_WHAT YOU NEED TO DO_
[a] According to the forum thread about Bath Fitters, how many times in total did Bath Fitters have to come back to the bathtubs in the rental where one poster's son lives?
[b] Give the stretch of the records from the line containing "Where should I" through the line containing "tap(100, 37)" as a JSON list of strings, one string per line, with blank lines and pictures left out.

## START DOCUMENT SEGMENT

# Bath Fitters... Any Experiences?



## ed2000 (Feb 16, 2007)

We're thinking of updating our bathroom. Usually I do all my own work but my Wife feels this should be left for a pro to do.
At Lowes I can buy a basic tub and surround for less than 1K plus shower faucets.

Any ideas?


----------



## marcos (Jan 13, 2009)

Our experience with Bath Fitters has been nothing but positive. We had ours done 10 years ago and its still 100%. Hope you have a great experience if you chose them to do the work. They are vey quick and the materials are very good.


----------



## Swervin55 (Oct 30, 2009)

I echo what Marcos said but it's been about 20 years and we've moved since then. The experience was quite good as I recall. It sure is a lot less messy using Bathfitters as compared to a demo and replace but it will cost more, especially if you're talented enough to do reno's yourself. Time vs money is always a trade off.


----------



## Milkman (Feb 2, 2006)

Aren't Bath Fitters the guys who just put a cap over your existing bath tub?

Personally, any of those mean old steel tubs I had were ripped out and replaced with decent tubs a long time ago, but I did the work myself.


----------



## Jim DaddyO (Mar 20, 2009)

Bathfitters goes over anything that is already there. Got a grout line or a bit of silicone that let water through and created mold? That stays too. If you are doing a bathroom it is always better to tear it apart to see how the bones are. Too many problems can get hidden. Just my opinion of course.


----------



## Electraglide (Jan 24, 2010)

Jim DaddyO said:


> Bathfitters goes over anything that is already there. Got a grout line or a bit of silicone that let water through and created mold? That stays too. If you are doing a bathroom it is always better to tear it apart to see how the bones are. Too many problems can get hidden. Just my opinion of course.


My son rents. The landlord had bathfitters in to do both bathtubs. As was said they just cap what is there. So far bathfitters has had to come back 5 times in total. Little things like there was flex in the "new" bathtub and the seal on the drain started to leak. When we do the upstairs tub here I'll have the old soaker tub removed and try and find one of the big old cast iron ones to put in it's place. The soaker is 4 years old but the only ones who use it as a tub are the grand daughters. It's built for someone about 5' 6" so it's no good for me and the wife doesn't like it.....the walls are too high.


----------



## Steadfastly (Nov 14, 2008)

It's not difficult. It is a little time-consuming especially in smaller bathrooms where there is limited room to work. I just did one of ours. We bought an older home and it was the first room we did after remodelling the kitchen.


----------



## zontar (Oct 25, 2007)

I'd say there are pros & cons to Bathfitters, and it depends on what the bathroom is like to start--it might be better to replace it all--even if it costs more--it also depends on your abilities to do the work yourself, your income, other expenses, etc.

## END DOCUMENT SEGMENT
## START THE RECORDS

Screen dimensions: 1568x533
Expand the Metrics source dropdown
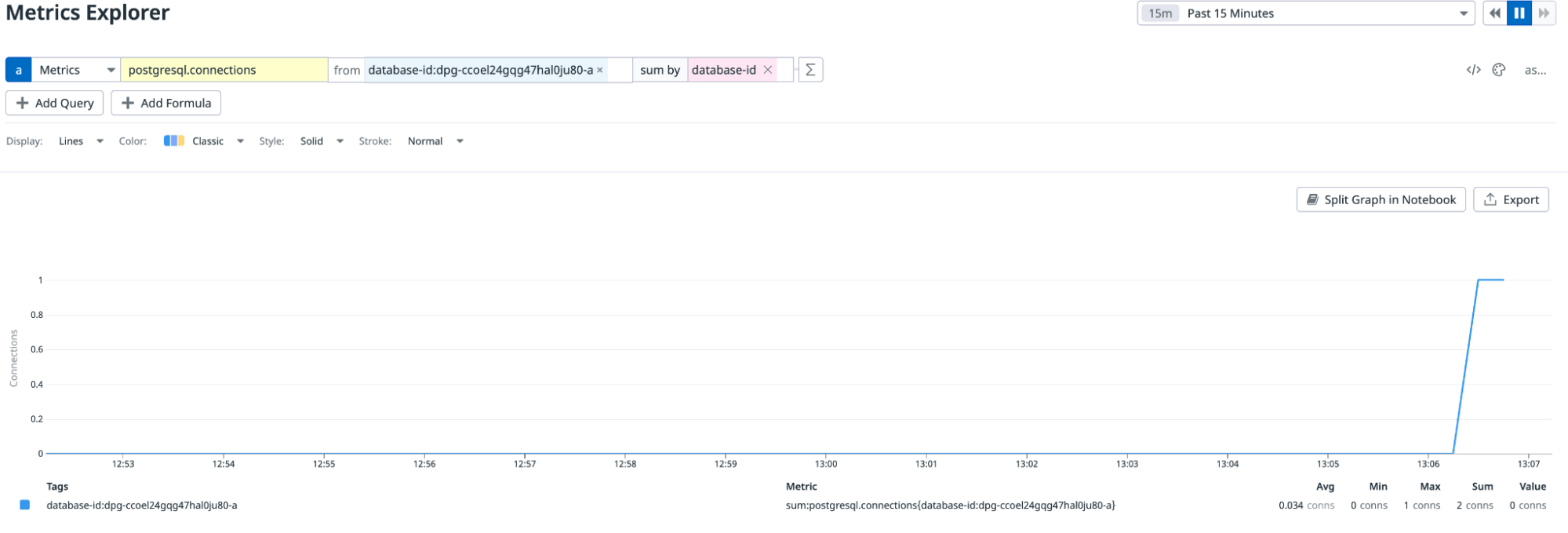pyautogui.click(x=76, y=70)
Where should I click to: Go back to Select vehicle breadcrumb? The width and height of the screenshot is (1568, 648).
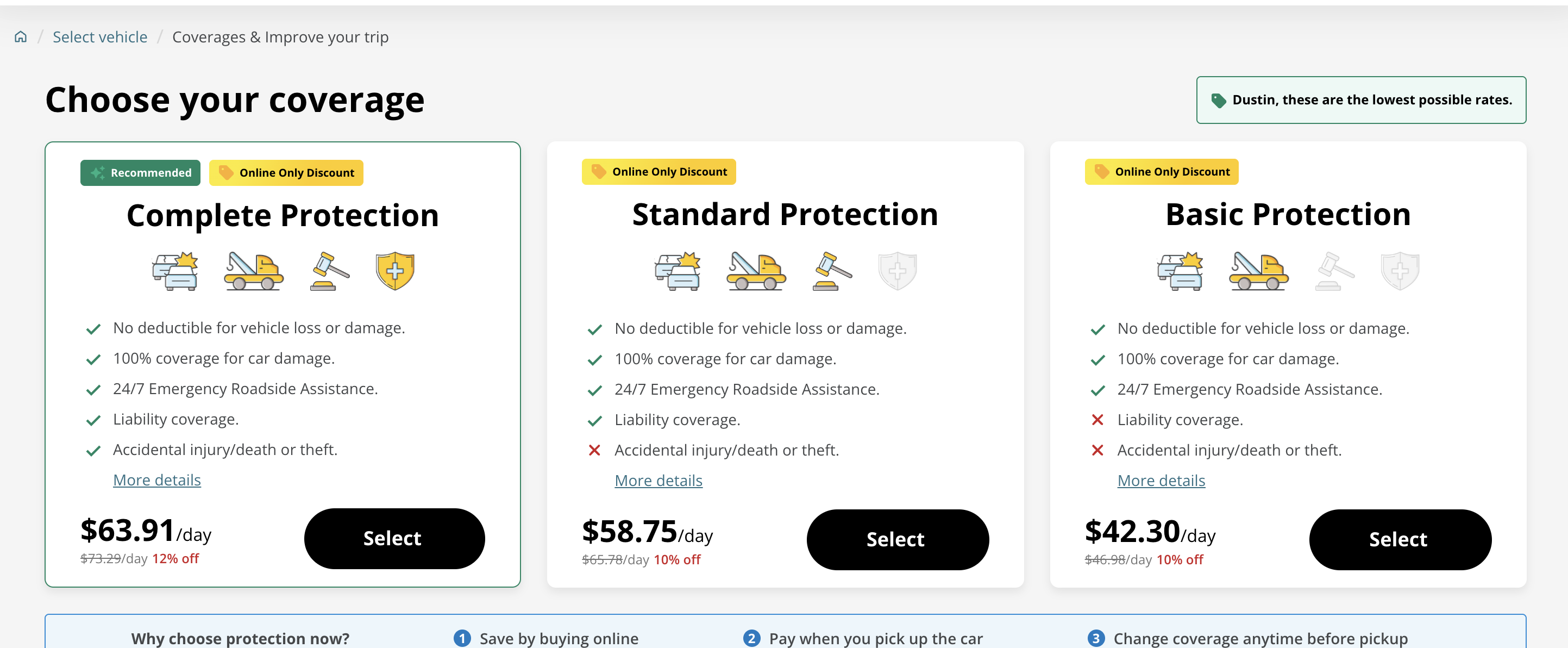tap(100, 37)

## END THE RECORDS
## START THE RECORDS

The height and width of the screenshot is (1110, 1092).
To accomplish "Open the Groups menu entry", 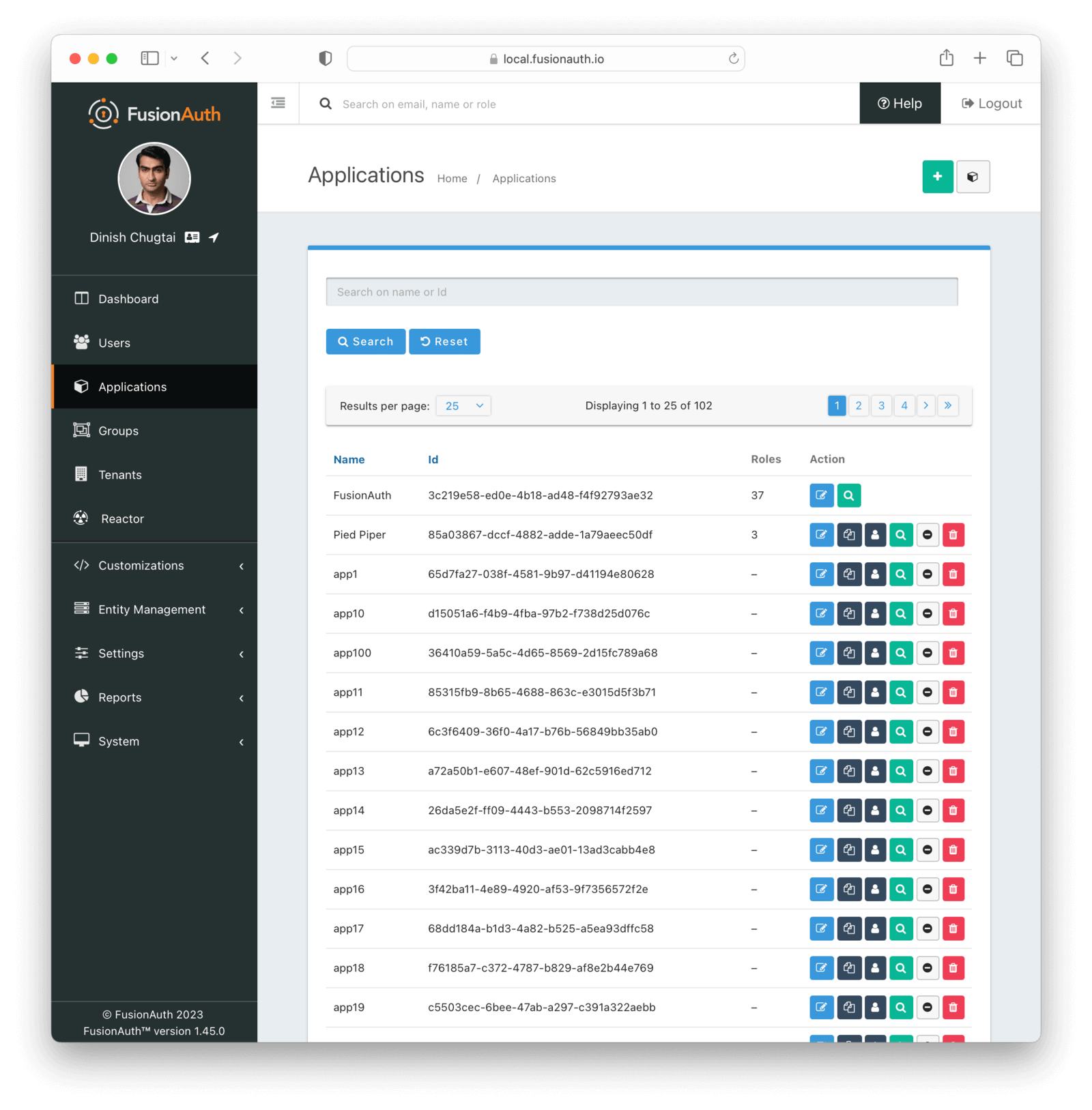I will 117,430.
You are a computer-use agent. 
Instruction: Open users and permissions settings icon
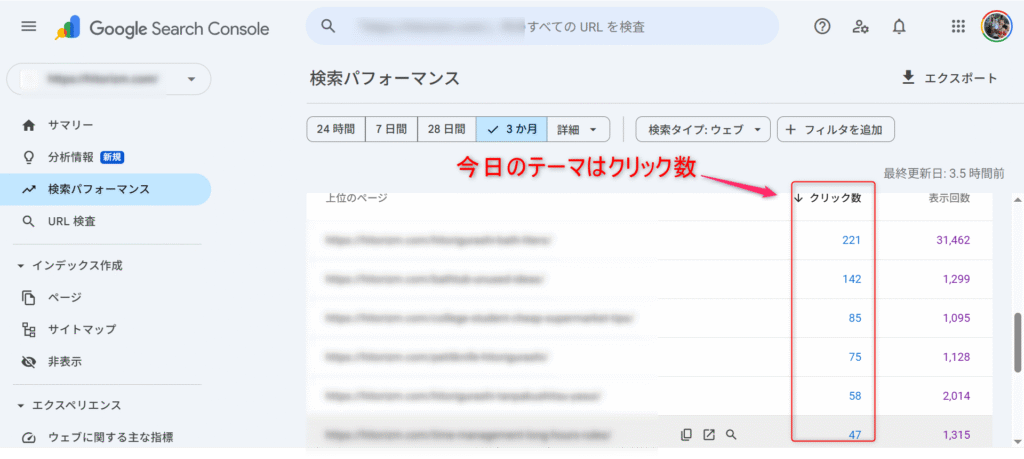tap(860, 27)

## END THE RECORDS

_RESULTS OF THE EXERCISE_
[a] Five times.

[b]
[
  "Where should I click to: Go back to Select vehicle breadcrumb? The width and height of the screenshot is (1568, 648).",
  "tap(100, 37)"
]